# [SHORT EXERCISE]
Can you put the lines from the one containing "Brezilya (258, 1871)" through the end of the items into a JSON list of strings, one string per line, leaving out blank lines?

··· STORED RECORDS

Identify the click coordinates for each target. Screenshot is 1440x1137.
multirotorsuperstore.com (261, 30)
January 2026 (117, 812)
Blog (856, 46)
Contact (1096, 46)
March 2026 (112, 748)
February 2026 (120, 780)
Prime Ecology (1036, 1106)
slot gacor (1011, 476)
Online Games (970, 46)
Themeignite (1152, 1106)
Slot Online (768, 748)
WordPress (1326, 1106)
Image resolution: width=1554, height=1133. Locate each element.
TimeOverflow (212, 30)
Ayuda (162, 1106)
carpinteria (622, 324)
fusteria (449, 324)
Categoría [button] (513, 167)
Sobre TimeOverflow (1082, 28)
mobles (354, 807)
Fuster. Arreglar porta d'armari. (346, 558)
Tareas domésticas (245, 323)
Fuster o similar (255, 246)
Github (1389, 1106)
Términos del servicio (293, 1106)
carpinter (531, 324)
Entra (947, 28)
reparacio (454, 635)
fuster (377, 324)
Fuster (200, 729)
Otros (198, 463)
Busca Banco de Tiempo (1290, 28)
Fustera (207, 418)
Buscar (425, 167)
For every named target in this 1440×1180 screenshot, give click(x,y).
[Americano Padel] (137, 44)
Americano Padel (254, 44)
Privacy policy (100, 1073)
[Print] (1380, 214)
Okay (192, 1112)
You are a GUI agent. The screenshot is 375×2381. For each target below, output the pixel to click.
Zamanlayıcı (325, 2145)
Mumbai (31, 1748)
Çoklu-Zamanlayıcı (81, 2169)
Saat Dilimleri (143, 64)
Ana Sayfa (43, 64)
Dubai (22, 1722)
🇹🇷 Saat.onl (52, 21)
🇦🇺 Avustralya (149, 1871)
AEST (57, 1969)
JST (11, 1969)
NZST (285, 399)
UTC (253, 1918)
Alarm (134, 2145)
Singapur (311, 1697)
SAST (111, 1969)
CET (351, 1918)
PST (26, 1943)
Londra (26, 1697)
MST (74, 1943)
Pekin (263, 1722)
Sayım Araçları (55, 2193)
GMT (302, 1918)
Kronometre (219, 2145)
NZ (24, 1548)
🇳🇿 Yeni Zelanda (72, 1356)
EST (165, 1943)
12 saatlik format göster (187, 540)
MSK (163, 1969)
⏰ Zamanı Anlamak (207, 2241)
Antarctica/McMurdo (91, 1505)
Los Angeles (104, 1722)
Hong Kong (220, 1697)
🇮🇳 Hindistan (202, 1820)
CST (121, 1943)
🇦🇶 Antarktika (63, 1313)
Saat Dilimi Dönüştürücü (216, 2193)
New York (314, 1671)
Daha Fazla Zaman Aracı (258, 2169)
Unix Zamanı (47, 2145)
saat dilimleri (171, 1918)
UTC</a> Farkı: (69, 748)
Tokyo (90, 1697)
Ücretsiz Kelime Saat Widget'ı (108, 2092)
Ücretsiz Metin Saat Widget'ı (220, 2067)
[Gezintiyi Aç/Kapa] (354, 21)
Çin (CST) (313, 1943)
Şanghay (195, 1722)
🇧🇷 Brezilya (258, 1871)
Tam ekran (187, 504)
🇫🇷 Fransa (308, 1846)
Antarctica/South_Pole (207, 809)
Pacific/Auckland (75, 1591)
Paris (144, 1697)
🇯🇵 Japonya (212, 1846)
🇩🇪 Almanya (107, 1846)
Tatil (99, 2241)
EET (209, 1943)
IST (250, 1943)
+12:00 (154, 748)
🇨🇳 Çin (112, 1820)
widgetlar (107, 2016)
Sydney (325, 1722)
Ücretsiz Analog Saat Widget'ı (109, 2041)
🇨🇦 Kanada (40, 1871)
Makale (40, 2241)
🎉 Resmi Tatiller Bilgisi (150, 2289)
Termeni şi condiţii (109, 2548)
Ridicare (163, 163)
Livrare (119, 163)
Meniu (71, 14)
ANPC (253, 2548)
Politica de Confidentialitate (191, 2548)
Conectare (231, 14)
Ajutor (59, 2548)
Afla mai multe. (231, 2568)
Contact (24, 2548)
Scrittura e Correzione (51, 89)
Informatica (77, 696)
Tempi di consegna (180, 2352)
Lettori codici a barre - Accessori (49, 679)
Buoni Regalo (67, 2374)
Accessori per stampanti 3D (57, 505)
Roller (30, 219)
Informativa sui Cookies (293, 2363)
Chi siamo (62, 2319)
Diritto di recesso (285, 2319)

······

# [OUTPUT FOR THIS TASK]
[
  "🇧🇷 Brezilya (258, 1871)",
  "Tam ekran (187, 504)",
  "🇫🇷 Fransa (308, 1846)",
  "Antarctica/South_Pole (207, 809)",
  "Pacific/Auckland (75, 1591)",
  "Paris (144, 1697)",
  "🇯🇵 Japonya (212, 1846)",
  "🇩🇪 Almanya (107, 1846)",
  "Tatil (99, 2241)",
  "EET (209, 1943)",
  "IST (250, 1943)",
  "+12:00 (154, 748)",
  "🇨🇳 Çin (112, 1820)",
  "widgetlar (107, 2016)",
  "Sydney (325, 1722)",
  "Ücretsiz Analog Saat Widget'ı (109, 2041)",
  "🇨🇦 Kanada (40, 1871)",
  "Makale (40, 2241)",
  "🎉 Resmi Tatiller Bilgisi (150, 2289)",
  "Termeni şi condiţii (109, 2548)",
  "Ridicare (163, 163)",
  "Livrare (119, 163)",
  "Meniu (71, 14)",
  "ANPC (253, 2548)",
  "Politica de Confidentialitate (191, 2548)",
  "Conectare (231, 14)",
  "Ajutor (59, 2548)",
  "Afla mai multe. (231, 2568)",
  "Contact (24, 2548)",
  "Scrittura e Correzione (51, 89)",
  "Informatica (77, 696)",
  "Tempi di consegna (180, 2352)",
  "Lettori codici a barre - Accessori (49, 679)",
  "Buoni Regalo (67, 2374)",
  "Accessori per stampanti 3D (57, 505)",
  "Roller (30, 219)",
  "Informativa sui Cookies (293, 2363)",
  "Chi siamo (62, 2319)",
  "Diritto di recesso (285, 2319)"
]